No matter how carefully buyers prepare the ground for bank calls, suppliers sometimes call their buyer contacts to find out more about the program. This is a natural and understandable response. For this reason, all potential contacts in your organization must be aware of the program and understand the organizational imperative behind it, to avoid sending a conflicting message about the importance of virtual card acceptance.
As a result, before buyers launch supplier acceptance programs, they should make sure that everyone internally is on board. This means communicating the goals of the program broadly, distributing copies of the script and FAQs, and even conducting a short training program on virtual card. The goal is to prepare all those employees likely to be contacted by suppliers to reinforce the supplier acceptance message.
Keeping the Conversation Going
Each supplier acceptance program unfolds in its own way. Rather than trying to reach all its suppliers in the least amount of time, buyers and their bank counterparts should take a measured approach. This gives them the opportunity to reconvene periodically and make mid-course corrections—for instance, by sharpening the script as they gain insight into their suppliers’ priorities.

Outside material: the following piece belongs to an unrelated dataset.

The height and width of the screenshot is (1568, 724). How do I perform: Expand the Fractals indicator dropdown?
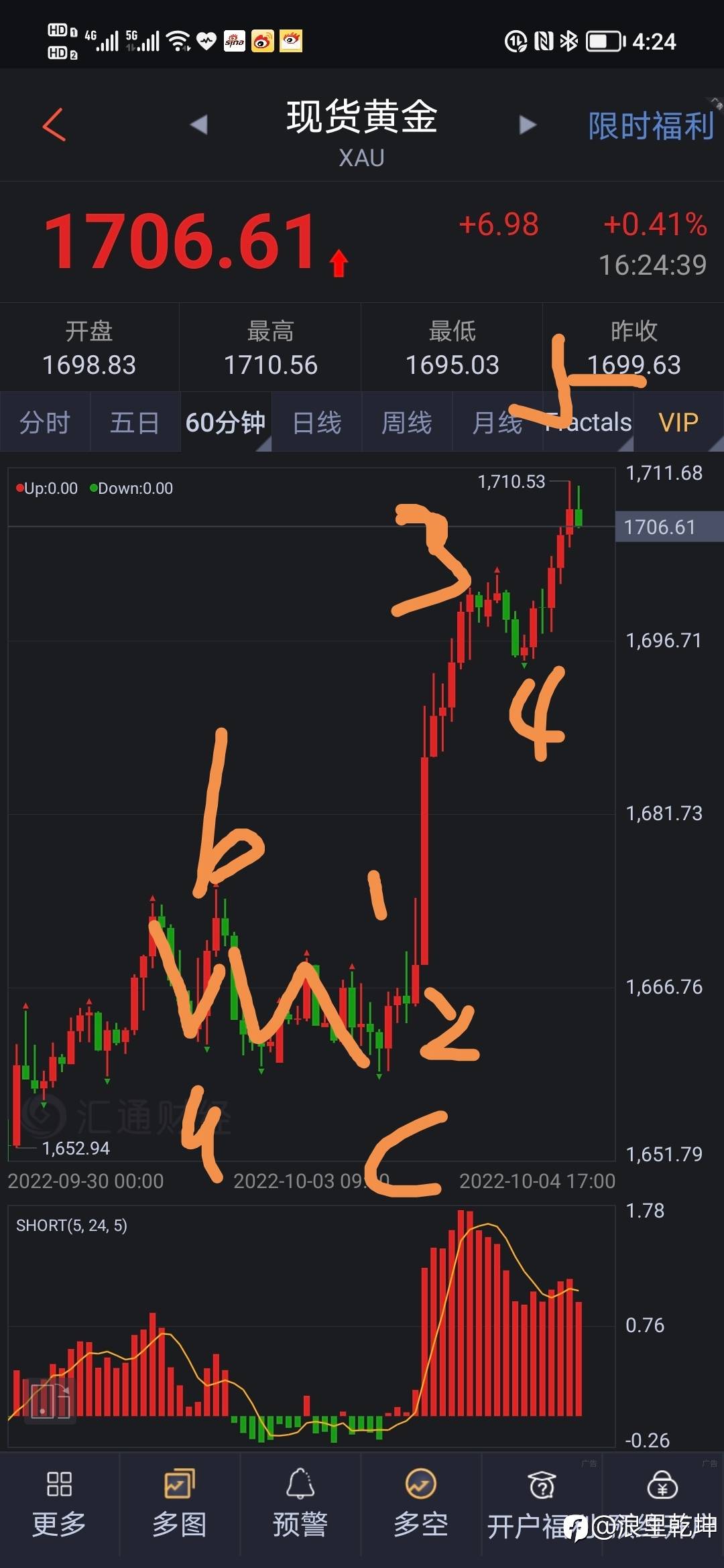(589, 423)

Of course, these meetings should be repeated periodically because the supplier acceptance process is never quite done. Once banks and buyers complete their first round of conversations, they might consider recalibrating goals, elevating the next group of suppliers to strategic status, and targeting them for personal appeals. And of course, there will always be new suppliers coming on board—and with them the opportunity to have a yet another conversation about virtual card.